A Reuters poll showed 62 out of 65 economists surveyed expected a further rate cut, from 5.25 percent, by the Bank of England by June. It cut rates by 25 basis points in December and again this month.

The European Central Bank, on the other hand, has held rates steady since the credit crisis blew up last August, keeping its focus on rising prices. Markets expect it to be much slower than its counterparts to lower borrowing costs this year.

Another investment management firm, Brewin Dolphin, was also looking for the right time to get into the British banking and retail sectors, its chief market strategist Mike Lenhoff said.

“When interest rates fall a little bit more in the U.S. and the U.K., we are going to start moving more towards some of the more interest rate sensitive areas, some of the more cyclical areas,” he said.

Morgan Stanley said a weaker sterling, which has fallen as much as 14 percent against the euro in the 12 months to January, also favored the FTSE 100.

“Large sterling corrections tend to be bullish for U.K. stocks relative to their global peers,” said Graham Secker of Morgan Stanley in a report this week. “Post an 8 percent drop in the pound in any six-month period,” he said, and “the MSCI UK index has outperformed the MSCI World index by an average 14 percent over the next 12 months.”
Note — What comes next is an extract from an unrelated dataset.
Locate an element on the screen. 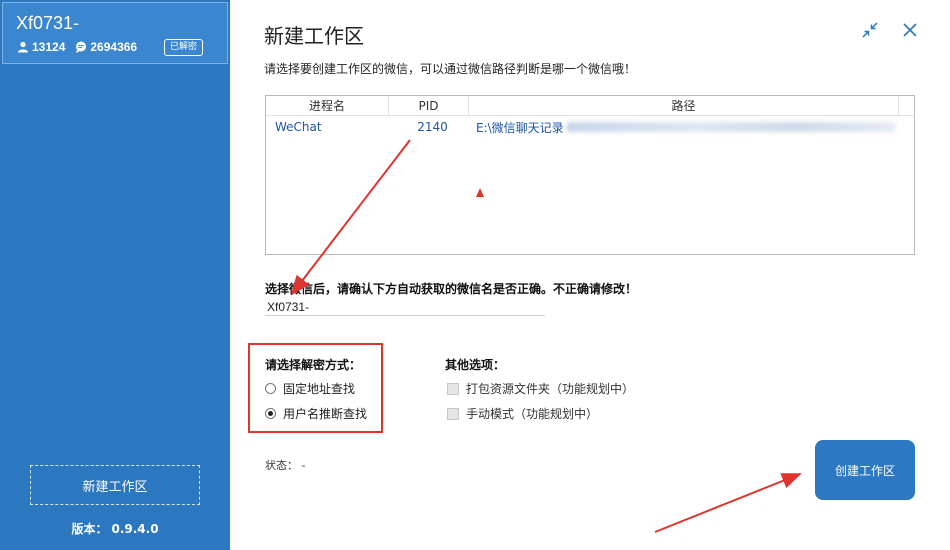 The height and width of the screenshot is (550, 950). account-stats: 13124 2694366 is located at coordinates (82, 47).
The broker recommended that investors buy the FTSE 100 and sell the DAX for profit in six to 12 months, noting that the German index was more cyclical in the wake of declining economic growth.

“The market may easily make a new low by falling 10 percent from the current point,” said Matejka at JPMorgan. “But in our view, the probability that the market goes up is actually higher now, as catalysts which suggest growth in the U.S. in the second half of the year might actually be stronger than what the market is afraid of right now.”